BEGIN Supplied material

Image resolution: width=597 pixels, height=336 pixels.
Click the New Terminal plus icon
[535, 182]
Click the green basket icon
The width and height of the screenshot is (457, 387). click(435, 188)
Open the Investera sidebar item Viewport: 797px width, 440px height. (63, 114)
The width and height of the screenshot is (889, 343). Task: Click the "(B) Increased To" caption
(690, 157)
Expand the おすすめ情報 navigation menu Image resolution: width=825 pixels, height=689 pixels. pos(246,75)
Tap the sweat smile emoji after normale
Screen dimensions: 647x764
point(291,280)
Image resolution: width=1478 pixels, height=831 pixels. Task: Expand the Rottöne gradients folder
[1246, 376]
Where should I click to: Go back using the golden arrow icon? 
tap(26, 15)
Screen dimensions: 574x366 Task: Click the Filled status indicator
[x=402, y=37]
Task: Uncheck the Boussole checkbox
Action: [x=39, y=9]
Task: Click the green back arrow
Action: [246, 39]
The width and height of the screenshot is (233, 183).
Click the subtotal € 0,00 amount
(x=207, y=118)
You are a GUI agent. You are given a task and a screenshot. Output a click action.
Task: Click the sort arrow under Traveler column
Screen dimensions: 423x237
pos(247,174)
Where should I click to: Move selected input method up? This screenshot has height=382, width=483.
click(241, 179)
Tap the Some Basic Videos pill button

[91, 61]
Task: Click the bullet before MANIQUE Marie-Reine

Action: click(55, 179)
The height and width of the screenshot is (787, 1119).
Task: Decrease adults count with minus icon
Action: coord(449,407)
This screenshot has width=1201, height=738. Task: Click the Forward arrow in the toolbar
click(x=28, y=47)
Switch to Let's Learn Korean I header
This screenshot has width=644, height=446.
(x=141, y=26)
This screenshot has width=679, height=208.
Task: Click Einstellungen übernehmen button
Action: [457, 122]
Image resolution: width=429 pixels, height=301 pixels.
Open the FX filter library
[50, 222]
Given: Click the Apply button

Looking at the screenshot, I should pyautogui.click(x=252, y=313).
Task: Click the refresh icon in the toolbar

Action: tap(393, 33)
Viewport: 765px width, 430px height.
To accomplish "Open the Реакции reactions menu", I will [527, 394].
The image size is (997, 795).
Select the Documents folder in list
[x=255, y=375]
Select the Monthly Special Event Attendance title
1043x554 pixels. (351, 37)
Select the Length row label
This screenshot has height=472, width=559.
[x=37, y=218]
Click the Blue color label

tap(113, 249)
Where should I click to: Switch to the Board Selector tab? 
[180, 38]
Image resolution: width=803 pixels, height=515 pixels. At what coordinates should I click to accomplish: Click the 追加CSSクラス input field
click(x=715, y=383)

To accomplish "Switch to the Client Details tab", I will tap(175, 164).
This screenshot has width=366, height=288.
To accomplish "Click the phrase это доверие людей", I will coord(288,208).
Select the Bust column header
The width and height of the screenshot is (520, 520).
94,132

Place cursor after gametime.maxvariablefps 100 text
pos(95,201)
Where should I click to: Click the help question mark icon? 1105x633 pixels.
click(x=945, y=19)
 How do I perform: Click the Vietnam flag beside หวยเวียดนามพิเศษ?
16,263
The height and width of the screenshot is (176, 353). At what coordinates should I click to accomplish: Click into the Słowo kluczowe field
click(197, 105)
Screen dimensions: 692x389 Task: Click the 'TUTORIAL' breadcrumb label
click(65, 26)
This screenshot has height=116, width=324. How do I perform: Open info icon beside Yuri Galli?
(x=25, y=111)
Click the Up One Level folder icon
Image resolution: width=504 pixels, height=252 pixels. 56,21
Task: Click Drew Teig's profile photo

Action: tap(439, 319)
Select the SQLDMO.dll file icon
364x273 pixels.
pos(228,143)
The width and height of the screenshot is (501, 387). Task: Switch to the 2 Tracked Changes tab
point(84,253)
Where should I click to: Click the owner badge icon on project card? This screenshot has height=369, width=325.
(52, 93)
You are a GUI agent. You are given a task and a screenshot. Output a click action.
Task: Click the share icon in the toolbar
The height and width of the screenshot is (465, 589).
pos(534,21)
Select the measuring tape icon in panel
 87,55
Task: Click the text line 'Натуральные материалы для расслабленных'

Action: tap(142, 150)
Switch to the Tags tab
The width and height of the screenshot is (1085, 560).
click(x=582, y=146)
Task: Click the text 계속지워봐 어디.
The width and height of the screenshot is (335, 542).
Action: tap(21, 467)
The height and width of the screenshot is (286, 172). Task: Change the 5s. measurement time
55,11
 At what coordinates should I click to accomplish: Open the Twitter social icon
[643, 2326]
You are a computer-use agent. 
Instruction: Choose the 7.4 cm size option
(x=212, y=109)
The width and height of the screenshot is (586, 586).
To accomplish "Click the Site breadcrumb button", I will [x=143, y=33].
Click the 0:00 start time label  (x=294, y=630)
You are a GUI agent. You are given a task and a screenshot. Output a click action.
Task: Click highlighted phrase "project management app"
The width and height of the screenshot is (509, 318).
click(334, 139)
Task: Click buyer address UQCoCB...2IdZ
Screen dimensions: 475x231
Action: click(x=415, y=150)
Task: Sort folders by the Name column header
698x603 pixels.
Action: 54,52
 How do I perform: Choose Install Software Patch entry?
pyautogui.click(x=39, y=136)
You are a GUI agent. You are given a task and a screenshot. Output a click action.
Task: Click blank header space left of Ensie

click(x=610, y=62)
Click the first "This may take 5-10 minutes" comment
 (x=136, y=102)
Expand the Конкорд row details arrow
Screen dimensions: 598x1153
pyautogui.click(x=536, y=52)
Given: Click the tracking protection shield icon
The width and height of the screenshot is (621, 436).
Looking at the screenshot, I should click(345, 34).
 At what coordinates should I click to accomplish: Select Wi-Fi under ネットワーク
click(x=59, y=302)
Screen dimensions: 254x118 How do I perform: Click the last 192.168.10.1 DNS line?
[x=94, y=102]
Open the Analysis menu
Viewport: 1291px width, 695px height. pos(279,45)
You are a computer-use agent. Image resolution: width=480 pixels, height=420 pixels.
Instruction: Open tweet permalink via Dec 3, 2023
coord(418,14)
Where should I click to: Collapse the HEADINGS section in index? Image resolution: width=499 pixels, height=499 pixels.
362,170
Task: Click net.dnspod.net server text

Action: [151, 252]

END Supplied material

## Task item
Output the full listing exactly as given.

## Solution for this exercise
Image resolution: width=597 pixels, height=336 pixels.
Click the New Terminal plus icon
[535, 182]
Click the green basket icon
The width and height of the screenshot is (457, 387). click(435, 188)
Open the Investera sidebar item Viewport: 797px width, 440px height. (63, 114)
The width and height of the screenshot is (889, 343). Task: Click the "(B) Increased To" caption
(690, 157)
Expand the おすすめ情報 navigation menu Image resolution: width=825 pixels, height=689 pixels. pos(246,75)
Tap the sweat smile emoji after normale
Screen dimensions: 647x764
point(291,280)
Image resolution: width=1478 pixels, height=831 pixels. Task: Expand the Rottöne gradients folder
[1246, 376]
Where should I click to: Go back using the golden arrow icon? 
tap(26, 15)
Screen dimensions: 574x366 Task: Click the Filled status indicator
[x=402, y=37]
Task: Uncheck the Boussole checkbox
Action: [x=39, y=9]
Task: Click the green back arrow
Action: [246, 39]
The width and height of the screenshot is (233, 183).
Click the subtotal € 0,00 amount
(x=207, y=118)
You are a GUI agent. You are given a task and a screenshot. Output a click action.
Task: Click the sort arrow under Traveler column
Screen dimensions: 423x237
pos(247,174)
Where should I click to: Move selected input method up? This screenshot has height=382, width=483.
click(241, 179)
Tap the Some Basic Videos pill button

[91, 61]
Task: Click the bullet before MANIQUE Marie-Reine

Action: click(55, 179)
The height and width of the screenshot is (787, 1119).
Task: Decrease adults count with minus icon
Action: coord(449,407)
This screenshot has width=1201, height=738. Task: Click the Forward arrow in the toolbar
click(x=28, y=47)
Switch to Let's Learn Korean I header
This screenshot has width=644, height=446.
(x=141, y=26)
This screenshot has width=679, height=208.
Task: Click Einstellungen übernehmen button
Action: [457, 122]
Image resolution: width=429 pixels, height=301 pixels.
Open the FX filter library
[50, 222]
Given: Click the Apply button

Looking at the screenshot, I should pyautogui.click(x=252, y=313).
Task: Click the refresh icon in the toolbar

Action: tap(393, 33)
Viewport: 765px width, 430px height.
To accomplish "Open the Реакции reactions menu", I will [527, 394].
The image size is (997, 795).
Select the Documents folder in list
[x=255, y=375]
Select the Monthly Special Event Attendance title
1043x554 pixels. (351, 37)
Select the Length row label
This screenshot has height=472, width=559.
[x=37, y=218]
Click the Blue color label

tap(113, 249)
Where should I click to: Switch to the Board Selector tab? 
[180, 38]
Image resolution: width=803 pixels, height=515 pixels. At what coordinates should I click to accomplish: Click the 追加CSSクラス input field
click(x=715, y=383)

To accomplish "Switch to the Client Details tab", I will tap(175, 164).
This screenshot has width=366, height=288.
To accomplish "Click the phrase это доверие людей", I will coord(288,208).
Select the Bust column header
The width and height of the screenshot is (520, 520).
94,132

Place cursor after gametime.maxvariablefps 100 text
pos(95,201)
Where should I click to: Click the help question mark icon? 1105x633 pixels.
click(x=945, y=19)
 How do I perform: Click the Vietnam flag beside หวยเวียดนามพิเศษ?
16,263
The height and width of the screenshot is (176, 353). At what coordinates should I click to accomplish: Click into the Słowo kluczowe field
click(197, 105)
Screen dimensions: 692x389 Task: Click the 'TUTORIAL' breadcrumb label
click(65, 26)
This screenshot has height=116, width=324. How do I perform: Open info icon beside Yuri Galli?
(x=25, y=111)
Click the Up One Level folder icon
Image resolution: width=504 pixels, height=252 pixels. 56,21
Task: Click Drew Teig's profile photo

Action: tap(439, 319)
Select the SQLDMO.dll file icon
364x273 pixels.
pos(228,143)
The width and height of the screenshot is (501, 387). Task: Switch to the 2 Tracked Changes tab
point(84,253)
Where should I click to: Click the owner badge icon on project card? This screenshot has height=369, width=325.
(52, 93)
You are a GUI agent. You are given a task and a screenshot. Output a click action.
Task: Click the share icon in the toolbar
The height and width of the screenshot is (465, 589).
pos(534,21)
Select the measuring tape icon in panel
 87,55
Task: Click the text line 'Натуральные материалы для расслабленных'

Action: tap(142, 150)
Switch to the Tags tab
The width and height of the screenshot is (1085, 560).
click(x=582, y=146)
Task: Click the text 계속지워봐 어디.
The width and height of the screenshot is (335, 542).
Action: tap(21, 467)
The height and width of the screenshot is (286, 172). Task: Change the 5s. measurement time
55,11
 At what coordinates should I click to accomplish: Open the Twitter social icon
[643, 2326]
You are a computer-use agent. 
Instruction: Choose the 7.4 cm size option
(x=212, y=109)
The width and height of the screenshot is (586, 586).
To accomplish "Click the Site breadcrumb button", I will [x=143, y=33].
Click the 0:00 start time label  (x=294, y=630)
You are a GUI agent. You are given a task and a screenshot. Output a click action.
Task: Click highlighted phrase "project management app"
The width and height of the screenshot is (509, 318).
click(334, 139)
Task: Click buyer address UQCoCB...2IdZ
Screen dimensions: 475x231
Action: click(x=415, y=150)
Task: Sort folders by the Name column header
698x603 pixels.
Action: 54,52
 How do I perform: Choose Install Software Patch entry?
pyautogui.click(x=39, y=136)
You are a GUI agent. You are given a task and a screenshot. Output a click action.
Task: Click blank header space left of Ensie

click(x=610, y=62)
Click the first "This may take 5-10 minutes" comment
 (x=136, y=102)
Expand the Конкорд row details arrow
Screen dimensions: 598x1153
pyautogui.click(x=536, y=52)
Given: Click the tracking protection shield icon
The width and height of the screenshot is (621, 436).
Looking at the screenshot, I should click(345, 34).
 At what coordinates should I click to accomplish: Select Wi-Fi under ネットワーク
click(x=59, y=302)
Screen dimensions: 254x118 How do I perform: Click the last 192.168.10.1 DNS line?
[x=94, y=102]
Open the Analysis menu
Viewport: 1291px width, 695px height. pos(279,45)
You are a computer-use agent. Image resolution: width=480 pixels, height=420 pixels.
Instruction: Open tweet permalink via Dec 3, 2023
coord(418,14)
Where should I click to: Collapse the HEADINGS section in index? Image resolution: width=499 pixels, height=499 pixels.
362,170
Task: Click net.dnspod.net server text

Action: [151, 252]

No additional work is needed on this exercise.